Two of the defendants having testified to the details of the .services rendered, several gentlemen of the bar were called by the respective parties, and testified as to the value of such services. No attempt will be made to give the particulars of their testimony. It is sufficient to say that they differed widely in their estimates. Some of them placed the value of such services at sums which would absorb all that the defendants have received on account thereof; and more of them estimated such value at sums less than the defendants have so received. The value found by the referee is probably a fair medium between the two extremes; and had his report been confirmed by the court and judgment rendered accordingly, it is not probable that the judgment would have been disturbed on appeal. All of the witnesses who testified to the value of the .defendants’ services are gentlemen of high character and large experience in the profession, and each of them is abundantly qualified to estimate such value. The fact that their estimates are so widely different only shows how difficult it is to fix any rate of general application by which the value of such services can be accurately determined. The learning and ability of the counsel, the means of the client, the magnitude of the interests involved, the hazards of the litigation, and the final result, whether successful or otherwise, as well as the actual *627time and labor expended for tbe client, all are or may be elements to be considered in determining what is reasonable compensation in a given case. More or less prominence may be given to these and other elements entering into the question of value, by different witnesses. Hence it is that witnesses, equally honest and equally competent to testify as experts in that behalf, differ so widely from each other in their estimates.

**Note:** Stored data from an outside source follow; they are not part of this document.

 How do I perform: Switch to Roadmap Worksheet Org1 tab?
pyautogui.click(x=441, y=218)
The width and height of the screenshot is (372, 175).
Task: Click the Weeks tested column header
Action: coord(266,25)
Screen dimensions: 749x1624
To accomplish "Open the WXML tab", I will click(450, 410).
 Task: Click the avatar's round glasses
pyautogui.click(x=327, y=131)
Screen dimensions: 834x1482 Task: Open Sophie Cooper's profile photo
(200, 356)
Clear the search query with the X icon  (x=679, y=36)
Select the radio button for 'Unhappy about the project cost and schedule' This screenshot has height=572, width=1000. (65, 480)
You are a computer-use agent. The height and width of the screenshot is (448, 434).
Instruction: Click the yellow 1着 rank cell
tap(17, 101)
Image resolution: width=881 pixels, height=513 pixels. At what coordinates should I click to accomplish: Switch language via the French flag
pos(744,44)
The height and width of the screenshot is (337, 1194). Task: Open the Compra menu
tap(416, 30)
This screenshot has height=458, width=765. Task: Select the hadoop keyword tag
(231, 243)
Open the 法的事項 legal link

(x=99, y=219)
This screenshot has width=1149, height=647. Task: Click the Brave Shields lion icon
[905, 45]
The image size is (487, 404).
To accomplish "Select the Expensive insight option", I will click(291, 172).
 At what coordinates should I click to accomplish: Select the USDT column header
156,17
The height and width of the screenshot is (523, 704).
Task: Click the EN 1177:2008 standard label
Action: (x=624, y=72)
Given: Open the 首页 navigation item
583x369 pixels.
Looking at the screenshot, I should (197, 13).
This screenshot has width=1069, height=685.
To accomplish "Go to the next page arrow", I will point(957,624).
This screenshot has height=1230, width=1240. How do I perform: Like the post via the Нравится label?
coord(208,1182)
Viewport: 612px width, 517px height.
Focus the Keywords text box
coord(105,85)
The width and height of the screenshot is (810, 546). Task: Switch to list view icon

The witnesses are all attorneys of this court, as well as of the circuit court, and practice largely in both courts. The referee had no advantage over the circuit court or this court in passing upon the weight of their testimony, merely because they testified orally before him. Either court can judge as well of that from their testimony preserved in the bill of exceptions, as the referee could after hearing them testify. But a fact appears in the case, the existence of which enabled' the circuit court to pass upon the conflicting expert testimony more intelligently than could either the referee or this court. The appeals in the condemnation proceedings were tried before the learned judge who modified the report of the referee and ordered the judgment from which this appeal was taken. "Whatever of skill and ability the defendants brought to their work, whatever success resulted from their efforts, the judge saw and knew. He knew, also, better than any witness (except the city attorney), how vigorously the causes were litigated by the city in his court. All this does not make the judge a witness in the cause, but it peculiarly qualified him to pass upon the weight of the conflicting testimony in respect to the value of the defendants’ services. See Wisconsin Central Railroad Co. v. Cornell University, 49 Wis., 162. He has found that they have not been overpaid for their services, and there is testimony to support the finding. Eor the reasons above stated, we cannot disturb such finding, although we might, but for those reasons, be inclined to think that the testimony preponderated against it.
*628By the Court.— The judgment of the circuit court is affirmed.
A motion for a rehearing was denied September 27, 1881.